(Data extract Opens)
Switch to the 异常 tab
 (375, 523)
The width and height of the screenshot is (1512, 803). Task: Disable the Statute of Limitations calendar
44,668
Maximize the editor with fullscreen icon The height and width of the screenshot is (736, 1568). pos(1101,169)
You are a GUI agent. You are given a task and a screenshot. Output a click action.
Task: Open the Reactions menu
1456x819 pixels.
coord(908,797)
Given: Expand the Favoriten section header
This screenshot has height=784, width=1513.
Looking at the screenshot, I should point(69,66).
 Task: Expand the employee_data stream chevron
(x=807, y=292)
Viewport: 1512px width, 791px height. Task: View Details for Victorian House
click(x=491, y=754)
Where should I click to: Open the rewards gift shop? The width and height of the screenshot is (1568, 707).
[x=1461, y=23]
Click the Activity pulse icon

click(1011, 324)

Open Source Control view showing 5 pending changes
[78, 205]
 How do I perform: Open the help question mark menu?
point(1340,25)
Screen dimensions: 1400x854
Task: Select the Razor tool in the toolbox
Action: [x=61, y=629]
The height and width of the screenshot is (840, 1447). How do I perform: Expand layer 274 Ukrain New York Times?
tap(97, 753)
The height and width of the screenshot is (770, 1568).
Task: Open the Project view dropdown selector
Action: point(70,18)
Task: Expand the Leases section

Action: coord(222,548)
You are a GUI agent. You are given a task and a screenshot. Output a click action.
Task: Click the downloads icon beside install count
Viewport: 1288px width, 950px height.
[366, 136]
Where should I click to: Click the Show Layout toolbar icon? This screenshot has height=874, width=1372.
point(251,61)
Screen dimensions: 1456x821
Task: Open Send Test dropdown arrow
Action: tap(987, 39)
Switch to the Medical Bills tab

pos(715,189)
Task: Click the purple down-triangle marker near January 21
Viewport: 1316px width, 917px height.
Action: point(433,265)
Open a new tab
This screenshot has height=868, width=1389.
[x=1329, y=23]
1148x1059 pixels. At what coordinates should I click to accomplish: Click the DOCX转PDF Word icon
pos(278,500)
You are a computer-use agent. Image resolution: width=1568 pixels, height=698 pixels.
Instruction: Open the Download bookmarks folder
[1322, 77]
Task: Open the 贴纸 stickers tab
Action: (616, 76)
(Data extract Closes)
**Task to complete**:
The answer should consist only of the lines from the one containing "Viewport: 1288px width, 950px height." through the last line of the data, given again exactly.

**Response to this exercise**:
Viewport: 1288px width, 950px height.
[366, 136]
Where should I click to: Click the Show Layout toolbar icon? This screenshot has height=874, width=1372.
point(251,61)
Screen dimensions: 1456x821
Task: Open Send Test dropdown arrow
Action: tap(987, 39)
Switch to the Medical Bills tab

pos(715,189)
Task: Click the purple down-triangle marker near January 21
Viewport: 1316px width, 917px height.
Action: point(433,265)
Open a new tab
This screenshot has height=868, width=1389.
[x=1329, y=23]
1148x1059 pixels. At what coordinates should I click to accomplish: Click the DOCX转PDF Word icon
pos(278,500)
You are a computer-use agent. Image resolution: width=1568 pixels, height=698 pixels.
Instruction: Open the Download bookmarks folder
[1322, 77]
Task: Open the 贴纸 stickers tab
Action: (616, 76)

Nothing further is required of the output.